(Stored dataset items)
* * * *
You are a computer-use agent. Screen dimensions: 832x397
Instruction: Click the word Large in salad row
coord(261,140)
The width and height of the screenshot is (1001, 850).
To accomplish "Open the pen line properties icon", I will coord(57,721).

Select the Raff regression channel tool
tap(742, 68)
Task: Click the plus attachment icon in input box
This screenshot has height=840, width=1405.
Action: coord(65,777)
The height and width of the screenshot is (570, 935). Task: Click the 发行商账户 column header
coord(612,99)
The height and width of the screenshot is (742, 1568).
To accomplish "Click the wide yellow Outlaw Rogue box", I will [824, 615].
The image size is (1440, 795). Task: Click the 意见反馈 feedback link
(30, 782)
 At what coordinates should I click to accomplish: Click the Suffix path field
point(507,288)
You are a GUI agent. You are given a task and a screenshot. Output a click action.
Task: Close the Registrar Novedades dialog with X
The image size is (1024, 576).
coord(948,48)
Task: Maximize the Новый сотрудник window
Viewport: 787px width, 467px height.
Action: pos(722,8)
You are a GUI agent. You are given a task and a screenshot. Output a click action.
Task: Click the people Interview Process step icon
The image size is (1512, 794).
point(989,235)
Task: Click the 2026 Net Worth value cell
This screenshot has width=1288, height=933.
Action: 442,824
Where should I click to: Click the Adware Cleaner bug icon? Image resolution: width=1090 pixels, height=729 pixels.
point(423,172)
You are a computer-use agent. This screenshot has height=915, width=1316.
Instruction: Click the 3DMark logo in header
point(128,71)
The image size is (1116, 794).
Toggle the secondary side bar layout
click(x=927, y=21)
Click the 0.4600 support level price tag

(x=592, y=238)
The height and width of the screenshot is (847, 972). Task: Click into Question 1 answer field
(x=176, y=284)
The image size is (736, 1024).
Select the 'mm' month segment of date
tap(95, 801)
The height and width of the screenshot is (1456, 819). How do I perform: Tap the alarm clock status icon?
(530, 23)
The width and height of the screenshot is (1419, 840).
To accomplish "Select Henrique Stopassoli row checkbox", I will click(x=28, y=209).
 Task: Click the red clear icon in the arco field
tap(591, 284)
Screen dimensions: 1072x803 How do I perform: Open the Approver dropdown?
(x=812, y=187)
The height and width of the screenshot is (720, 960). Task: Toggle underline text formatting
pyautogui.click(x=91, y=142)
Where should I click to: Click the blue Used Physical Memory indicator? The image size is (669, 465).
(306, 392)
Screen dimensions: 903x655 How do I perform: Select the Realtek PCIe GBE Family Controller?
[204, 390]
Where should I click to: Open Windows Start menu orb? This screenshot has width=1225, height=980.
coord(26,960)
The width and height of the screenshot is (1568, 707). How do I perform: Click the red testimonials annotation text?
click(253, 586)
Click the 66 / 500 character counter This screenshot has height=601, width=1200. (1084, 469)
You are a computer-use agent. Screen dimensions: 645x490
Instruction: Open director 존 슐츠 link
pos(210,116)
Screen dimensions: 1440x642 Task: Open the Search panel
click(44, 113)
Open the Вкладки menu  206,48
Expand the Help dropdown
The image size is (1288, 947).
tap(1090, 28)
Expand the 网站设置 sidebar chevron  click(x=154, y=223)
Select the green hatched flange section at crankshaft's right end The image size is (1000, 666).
* * * *
**What the exercise asks:** Could you restate word for word the lines above, from the one that contains "The height and width of the screenshot is (742, 1568)." through the one that contains "The width and height of the screenshot is (1419, 840).", and no others?

**Response to this task:**
The height and width of the screenshot is (742, 1568).
To accomplish "Click the wide yellow Outlaw Rogue box", I will [824, 615].
The image size is (1440, 795). Task: Click the 意见反馈 feedback link
(30, 782)
 At what coordinates should I click to accomplish: Click the Suffix path field
point(507,288)
You are a GUI agent. You are given a task and a screenshot. Output a click action.
Task: Close the Registrar Novedades dialog with X
The image size is (1024, 576).
coord(948,48)
Task: Maximize the Новый сотрудник window
Viewport: 787px width, 467px height.
Action: pos(722,8)
You are a GUI agent. You are given a task and a screenshot. Output a click action.
Task: Click the people Interview Process step icon
The image size is (1512, 794).
point(989,235)
Task: Click the 2026 Net Worth value cell
This screenshot has width=1288, height=933.
Action: 442,824
Where should I click to: Click the Adware Cleaner bug icon? Image resolution: width=1090 pixels, height=729 pixels.
point(423,172)
You are a computer-use agent. This screenshot has height=915, width=1316.
Instruction: Click the 3DMark logo in header
point(128,71)
The image size is (1116, 794).
Toggle the secondary side bar layout
click(x=927, y=21)
Click the 0.4600 support level price tag

(x=592, y=238)
The height and width of the screenshot is (847, 972). Task: Click into Question 1 answer field
(x=176, y=284)
The image size is (736, 1024).
Select the 'mm' month segment of date
tap(95, 801)
The height and width of the screenshot is (1456, 819). How do I perform: Tap the alarm clock status icon?
(530, 23)
The width and height of the screenshot is (1419, 840).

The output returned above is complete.